Reality Check, Your Privacy Concerns and Most Ads Aren’t Worth Squat

8 Jun

A version of this post ran as a guest editorial on CMO.com and iMedia Connection.

Let’s get something straight: Online privacy doesn’t mean squat to marketers. And while we’re handing out head slaps, understand this: The vast majority of money they’ll spend on advertising is a complete waste.

Do I have your attention? Good, because quite honestly I’m tired of all the hand-wringing from privacy advocates and self-anointed business experts over the twists and turns at Facebook. Let’s start with the privacy nonsense.

The latest paranoia has to do with confusion over what it means to your profile that Facebook is now a publicly traded company. In fact, far too many profiles I see are slapping up a couple of paragraphs of quasi-legal speak that conclude, “The contents of this profile are private and legally privileged and confidential information, and the violation of my personal privacy is punishable by law. UCC 1-103 1-308 ALL RIGHTS RESERVED WITHOUT PREJUDICE.”

Setting aside the fact that a company is publicly traded versus privately held has no bearing on the issue. Here’s the real truth: Nothing you post changes the terms laid out in Facebook’s privacy policy. More importantly, there is nothing you share on Facebook that even a halfway intelligent marketer can’t find elsewhere and easier.

Really, what do you possibly have posted on your wall or in your profile that’s such valuable data that Company X would be desperate to learn? You don’t store credit-card information on Facebook. Your birthday is public record, as is your home address. And no marketer gives a care that you have questionable taste in music. But that picture of you on the beach–we’d all appreciate if you’d pull that down.

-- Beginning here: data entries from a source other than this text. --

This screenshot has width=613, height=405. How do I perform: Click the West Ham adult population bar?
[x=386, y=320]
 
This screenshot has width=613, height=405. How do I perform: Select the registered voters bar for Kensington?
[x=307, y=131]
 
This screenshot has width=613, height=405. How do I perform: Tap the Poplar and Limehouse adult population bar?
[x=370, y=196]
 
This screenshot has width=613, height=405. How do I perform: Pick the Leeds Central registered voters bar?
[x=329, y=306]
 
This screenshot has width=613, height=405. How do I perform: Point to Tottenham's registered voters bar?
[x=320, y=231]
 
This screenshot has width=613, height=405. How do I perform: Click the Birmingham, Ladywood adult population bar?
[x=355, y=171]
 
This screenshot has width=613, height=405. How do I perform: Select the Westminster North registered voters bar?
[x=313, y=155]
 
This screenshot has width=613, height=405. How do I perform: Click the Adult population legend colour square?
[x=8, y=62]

The reality is that marketers have a far more in-depth view of you from your offline activities. Your credit-card purchases provide a rich tale of your shifting tastes and weaknesses. Census data tells me all I need to know the makeup of your neighborhood.  Even the newspapers and magazines you subscribe to–the same ones reporting breathlessly about online privacy concerns–are eager to make more money by selling their subscriber lists.

People blow a gasket about ads served on Facebook, but they think nothing about incessant interruption by ads on TV or the deluge of junk mail in their mailbox (the real one). And don’t even get me started on the threat to your credit from using a credit card at that cute, little bistro downtown. The fact is that you wish you had the control over your privacy in the real world that you have online.

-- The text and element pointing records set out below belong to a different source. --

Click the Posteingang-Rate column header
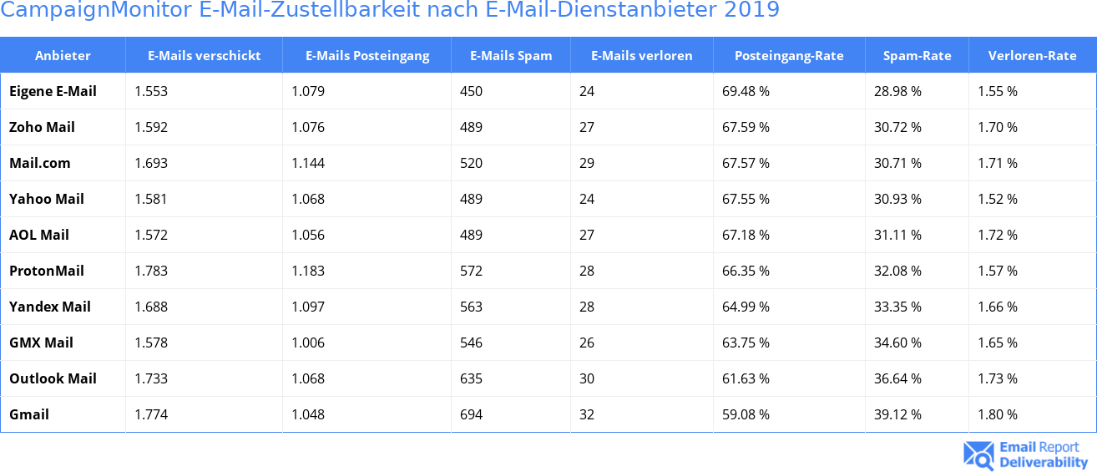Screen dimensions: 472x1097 (x=788, y=56)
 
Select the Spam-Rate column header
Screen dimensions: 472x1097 (x=917, y=56)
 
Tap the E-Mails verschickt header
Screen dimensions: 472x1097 (x=204, y=56)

What you have to understand is that marketers are all about efficiency. Our job is to find the easiest way to convince you to buy our company’s products or services. So, yes, it is helpful to know that you love pictures of cats with dumb headlines, but only so we know to advertise on that site, not because we plan to blackmail you into buying our product.

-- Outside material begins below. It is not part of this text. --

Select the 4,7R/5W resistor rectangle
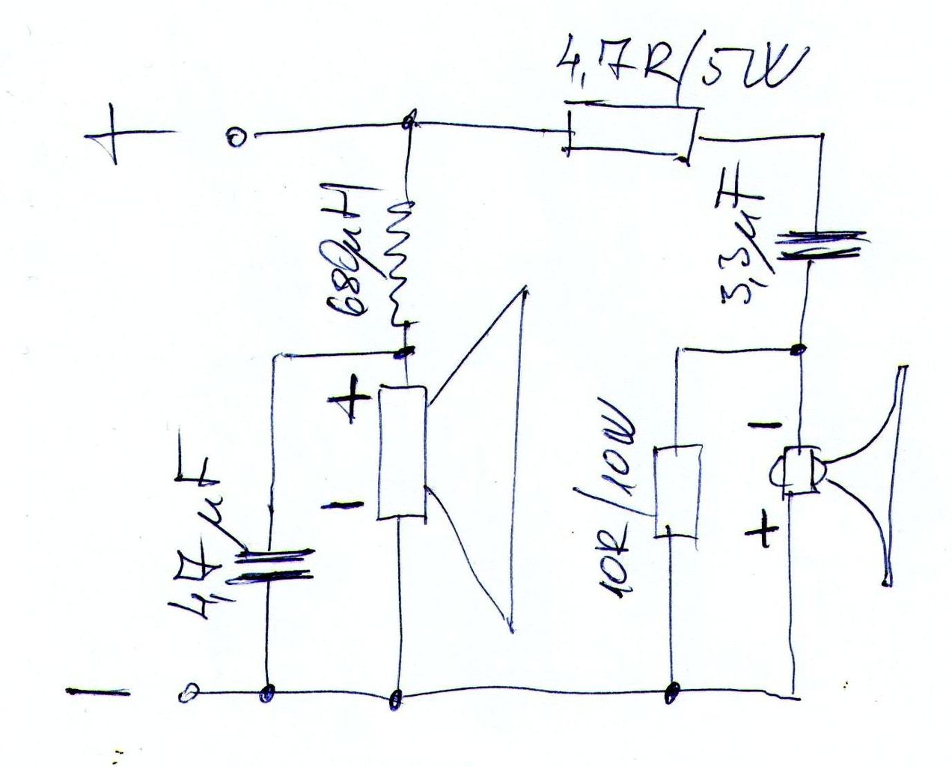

Which brings me to the other brutal truth: Advertising sucks, or rather the vast majority of advertising is worthless, and it’s obvious that you know it. Hell, even a trained monkey would be appalled by many of the ads splashed across the Internet. How do we know ads are so bad? Because we call it a success when an ad gets a 0.1 percent click-through rate. That’s right, a successful banner ad will only have one-tenth of one percent of the people who see it click.

So you can imagine the marketing world’s sheer delight at a news story the other day reporting that four out of five Facebook users have never purchased an item they saw advertised on the site. Really? You mean that 20 percent of Facebook’s 900 million are willing to spend money if we advertise there?! Get my sales rep on the phone!

The story went on to note that Facebook’s ads were less successful than direct mail or email campaigns. (Insert head-smack here.) Of course ads to nameless individuals who are busy looking for stupid pictures of cats are going to fall short of results for one-to-one communication sent directly to people with a known set of preferences.

That’s why companies, and their agencies, are in a mad scramble to create content for Facebook that grabs your attention enough so that you’ll share your name and contact information. Oh, and where do you think marketers got those names and addresses for direct-mail and email? Thanks again for your misdirected concern over privacy.